A escritora Helaine Olen, autora do livro de finanças pessoais Pound Foolish, questiona por que tanto dinheiro está sendo despejado em uma indústria que ainda tem baixas taxas de sucesso. "Se trata de vender uma tecnologia mais que incerta às mulheres americanas, como uma maneira de lidar com questões sociológicas maiores", argumenta Olen. E, para a maioria das mulheres, a expectativa é encontrar um parceiro e engravidar à moda antiga (e gratuita) - ou seja, nunca precisar usar os óvulos congelados.

Tiffany Murray, hoje com 40 anos, congelou os óvulos aos 34 anos, após um namoro sem muito sucesso em Washington (EUA). Em vez de ficar presa a um relacionamento que não era ideal apenas pelo desejo de ter filhos antes que fosse tarde demais, ela escolheu congelar os óvulos. Seus pais deram o procedimento a ela de presente de Natal.

Quatro anos depois, no entanto, ela conheceu seu atual marido e engravidou naturalmente, logo depois que se casaram. Murray ainda paga para manter armazenados seus 14 óvulos congelados, caso tenham problemas para conceber o segundo filho. Em seis anos, desde que ela congelou os óvulos, a taxa anual de armazenamento subiu de US$ 350 para US$ 600.

A esse preço, brinca Murray, parece que seus "óvulos estão sendo mantidos como reféns".

Apesar do alto custo do procedimento, Nadine sente, por sua vez, que fez a escolha certa. Ela coletou 30 óvulos e paga uma taxa de armazenamento de US$ 1 mil por ano. Ela encoraja, inclusive, as amigas a refletirem sobre a opção.

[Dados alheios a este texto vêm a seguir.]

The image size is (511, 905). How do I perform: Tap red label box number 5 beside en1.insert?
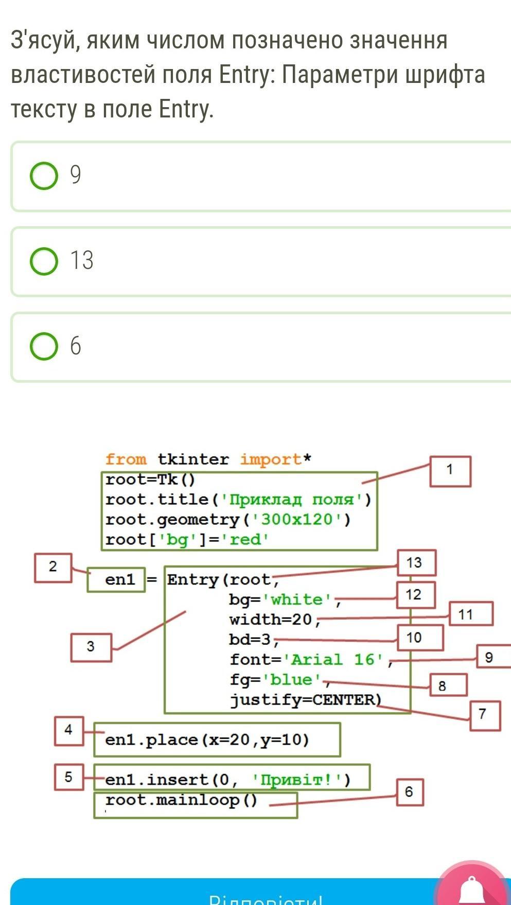click(69, 777)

"Dá um pouco de raiva em relação à parte financeira", desabafa, mas com a certeza de que fez um bom investimento para o futuro.
"Agora eu tenho 30 crianças que gastam US$ 1 mil por ano", brinca, soltando uma risada. Ou, pelo menos, pode ser que tenha, se em algum momento decidir resgatar sua apólice de seguro de fertilidade.

* Nadine é um nome fictício, usado para preservar a identidade da entrevistada. Emma pediu para não publicar seu nome completo na reportagem pelo mesmo motivo.